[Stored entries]

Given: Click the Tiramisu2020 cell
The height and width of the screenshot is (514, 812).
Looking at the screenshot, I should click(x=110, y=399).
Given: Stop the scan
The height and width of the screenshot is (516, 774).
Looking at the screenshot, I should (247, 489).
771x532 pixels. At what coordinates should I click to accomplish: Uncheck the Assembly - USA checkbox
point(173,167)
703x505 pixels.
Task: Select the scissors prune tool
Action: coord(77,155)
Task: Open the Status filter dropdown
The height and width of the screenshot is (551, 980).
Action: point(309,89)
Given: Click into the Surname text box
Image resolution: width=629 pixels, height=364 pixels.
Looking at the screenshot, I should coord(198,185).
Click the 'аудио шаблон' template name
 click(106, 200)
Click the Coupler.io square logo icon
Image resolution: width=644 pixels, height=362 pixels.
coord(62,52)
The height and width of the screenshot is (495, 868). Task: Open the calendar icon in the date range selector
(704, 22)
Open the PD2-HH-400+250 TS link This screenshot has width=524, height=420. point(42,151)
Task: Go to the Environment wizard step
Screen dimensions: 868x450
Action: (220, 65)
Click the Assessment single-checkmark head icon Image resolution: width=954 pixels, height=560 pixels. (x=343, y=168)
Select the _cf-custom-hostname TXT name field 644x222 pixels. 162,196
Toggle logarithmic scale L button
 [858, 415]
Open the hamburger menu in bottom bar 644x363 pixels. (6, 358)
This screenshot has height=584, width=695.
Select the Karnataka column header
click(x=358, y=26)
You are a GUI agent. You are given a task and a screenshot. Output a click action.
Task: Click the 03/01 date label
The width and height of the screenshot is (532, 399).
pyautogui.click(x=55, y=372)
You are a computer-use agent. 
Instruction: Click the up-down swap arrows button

> EXERCISE DIRECTIONS
Take the records shown above and output them again exactly.

> SOLUTION TO THE PROBLEM
Given: Click the Tiramisu2020 cell
The height and width of the screenshot is (514, 812).
Looking at the screenshot, I should click(x=110, y=399).
Given: Stop the scan
The height and width of the screenshot is (516, 774).
Looking at the screenshot, I should (247, 489).
771x532 pixels. At what coordinates should I click to accomplish: Uncheck the Assembly - USA checkbox
point(173,167)
703x505 pixels.
Task: Select the scissors prune tool
Action: coord(77,155)
Task: Open the Status filter dropdown
The height and width of the screenshot is (551, 980).
Action: point(309,89)
Given: Click into the Surname text box
Image resolution: width=629 pixels, height=364 pixels.
Looking at the screenshot, I should coord(198,185).
Click the 'аудио шаблон' template name
 click(106, 200)
Click the Coupler.io square logo icon
Image resolution: width=644 pixels, height=362 pixels.
coord(62,52)
The height and width of the screenshot is (495, 868). Task: Open the calendar icon in the date range selector
(704, 22)
Open the PD2-HH-400+250 TS link This screenshot has width=524, height=420. point(42,151)
Task: Go to the Environment wizard step
Screen dimensions: 868x450
Action: (220, 65)
Click the Assessment single-checkmark head icon Image resolution: width=954 pixels, height=560 pixels. (x=343, y=168)
Select the _cf-custom-hostname TXT name field 644x222 pixels. 162,196
Toggle logarithmic scale L button
 [858, 415]
Open the hamburger menu in bottom bar 644x363 pixels. (6, 358)
This screenshot has height=584, width=695.
Select the Karnataka column header
click(x=358, y=26)
You are a GUI agent. You are given a task and a screenshot. Output a click action.
Task: Click the 03/01 date label
The width and height of the screenshot is (532, 399).
pyautogui.click(x=55, y=372)
You are a computer-use agent. 
Instruction: Click the up-down swap arrows button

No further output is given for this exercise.